* [WORK TO DO]: Please rewrite the lines of the records below as a JSON list of strings, one string per line, skipping blank lines. Leave the pictures out of the answer.

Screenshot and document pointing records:
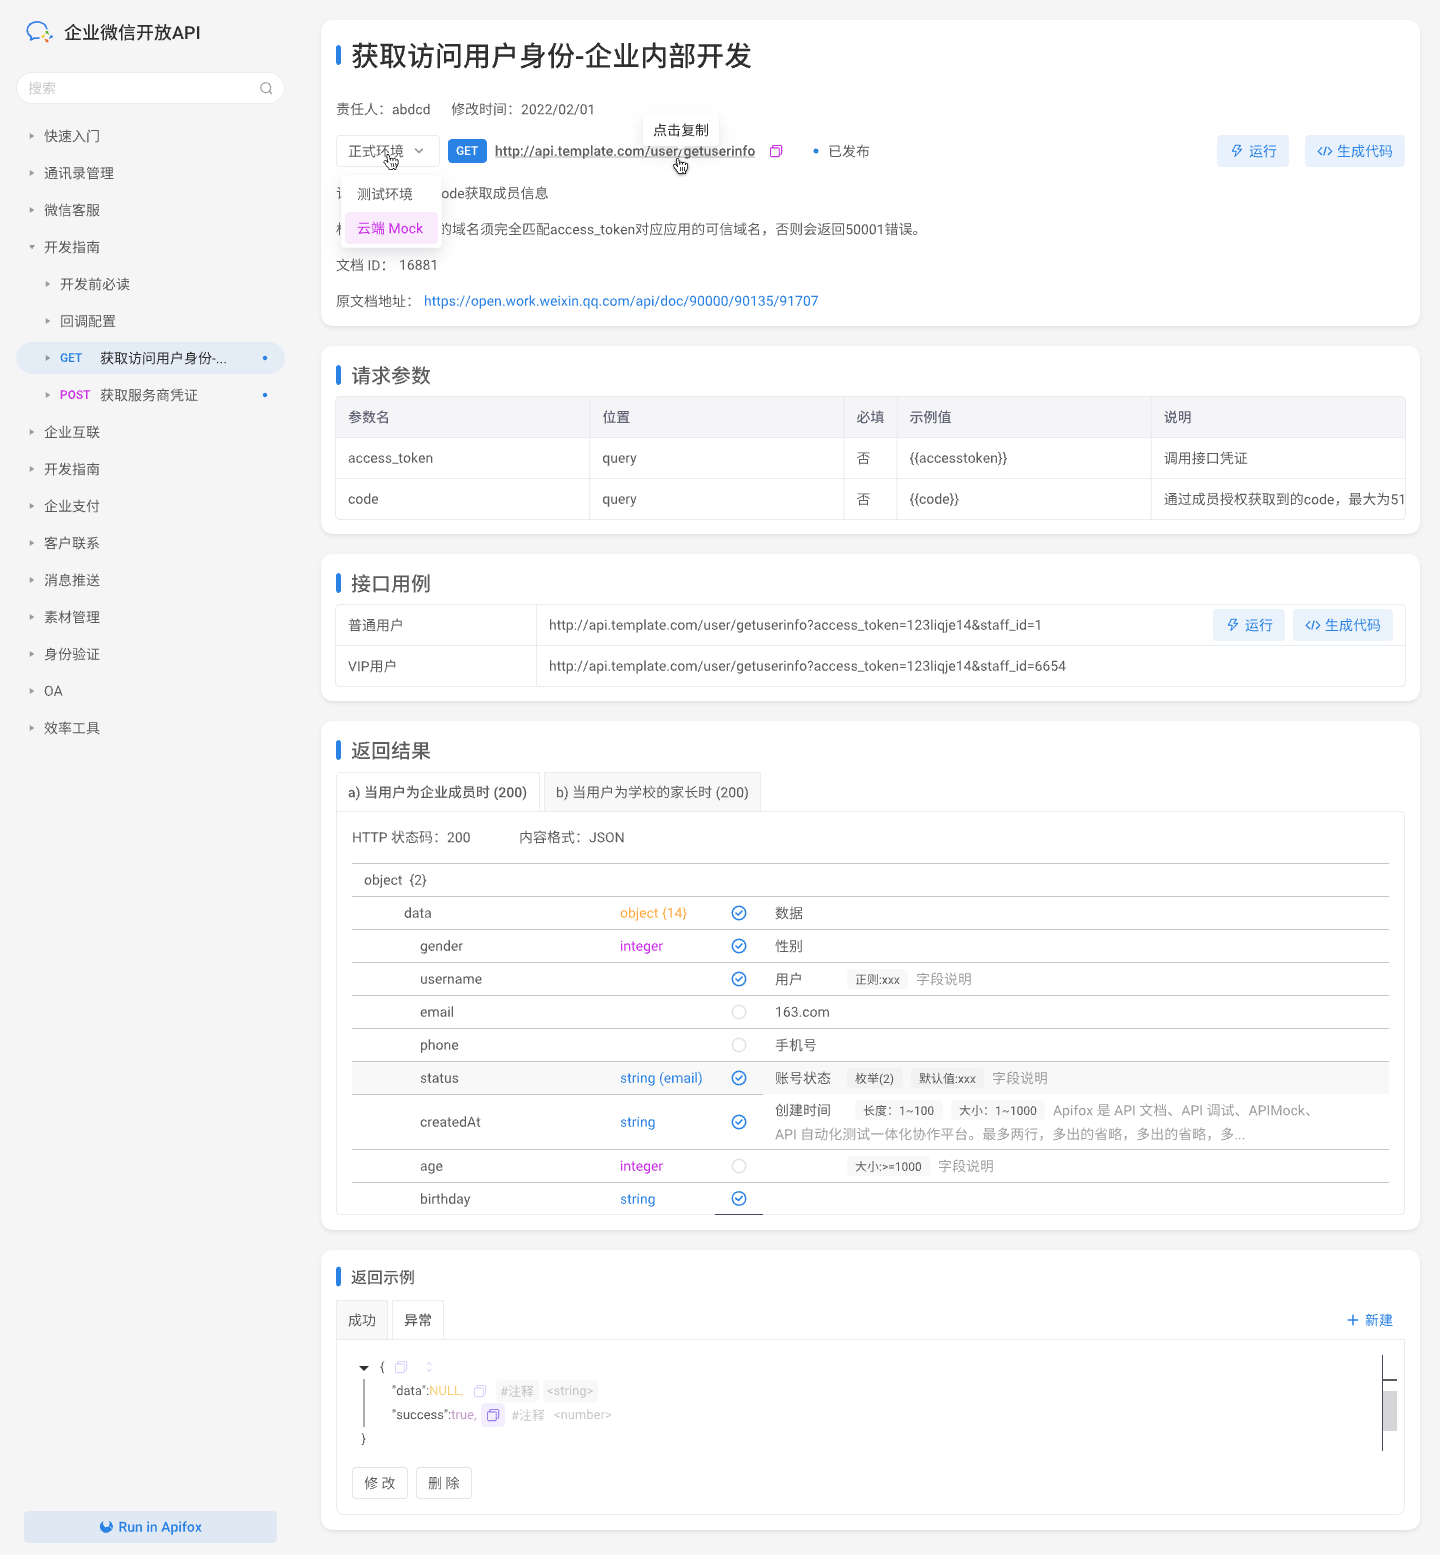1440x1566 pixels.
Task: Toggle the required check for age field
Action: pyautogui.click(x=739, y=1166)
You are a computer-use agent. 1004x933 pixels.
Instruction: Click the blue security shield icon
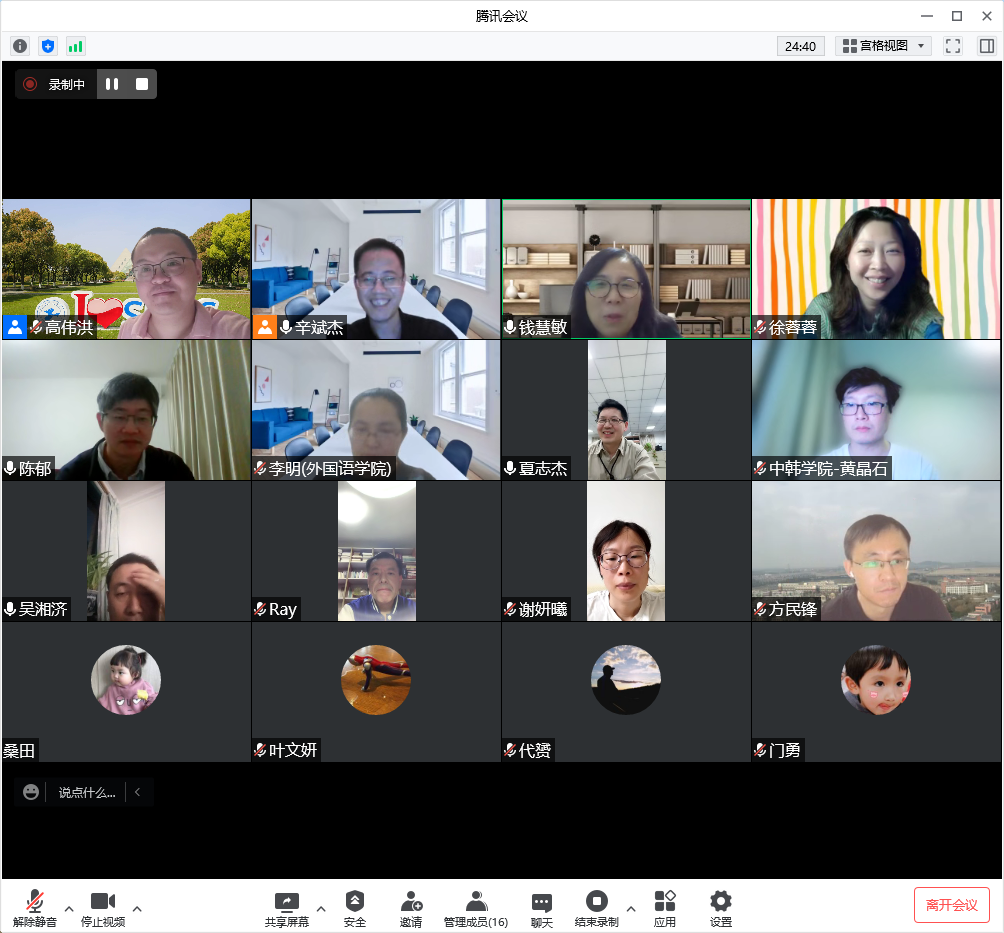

* [COMPLETE OUTPUT]:
[
  "1440x1566 pixels.",
  "Task: Toggle the required check for age field",
  "Action: pyautogui.click(x=739, y=1166)",
  "You are a computer-use agent. 1004x933 pixels.",
  "Instruction: Click the blue security shield icon"
]